Oscar Peterson is regarded as one of the best jazz pianists in history. ‘Trio-ed’ up with Herb Ellis (Guitar) and Ray Brown (Double Bass), “the most stimulating” of trios, according to O.P himself, induces a higher level of musicianship and creativity, things necessary for good jazz, and indeed, good music. Three extremely accomplished musicians collaborating in such a way rarely happens nowadays, if at all, which makes me sad I was not born in the 50’s. Luckily, however, many recordings of their musical magic are available today, notably the collection entitled ‘Tenderly’. A live concert at the Orpheum Theatre in Vancouver in 1958, Tenderly features rarities of O.P’s repertoire.

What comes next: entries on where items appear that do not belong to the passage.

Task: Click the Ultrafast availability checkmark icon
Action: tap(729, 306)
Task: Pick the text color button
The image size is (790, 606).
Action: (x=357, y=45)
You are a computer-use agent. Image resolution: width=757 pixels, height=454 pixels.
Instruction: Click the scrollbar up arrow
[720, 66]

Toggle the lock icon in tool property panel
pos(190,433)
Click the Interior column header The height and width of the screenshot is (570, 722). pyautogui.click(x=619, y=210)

The concert takes us on a journey through slow ballads and up-tempo bluesy tunes. ‘Alone Together’, the first track of the record, has a mysterious, dark feel to it initially, but as the musicians begin to open up, the three instruments combine to make a uniform sound – unique to the Oscar Peterson Trio. In the trio’s rendition of Richard Roger’s ‘My Funny Valentine’, O.P’s background in classical piano reveals itself and Bassist Ray Brown provides effortless sounding solos. Herb Ellis’ musical genius shines in his solo composition ‘Patricia’, a slow, meticulous, thought-provoking guitar ballad – in my opinion, a timeless piece of music.

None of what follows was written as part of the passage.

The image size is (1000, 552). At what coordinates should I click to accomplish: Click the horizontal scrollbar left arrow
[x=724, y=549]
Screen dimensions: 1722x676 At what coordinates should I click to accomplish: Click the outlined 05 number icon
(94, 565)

Tenderly is a mainstream jazz masterpiece and would definitely make a great gift for anyone even vaguely into music. The recent remastered version makes clearer the complicated nature of Oscar Peterson’s Jazz, making it take numerous listens to hear it fully. The record contains 10 individual songs, totalling in 60 minutes of playing time and is available for purchase for under £10.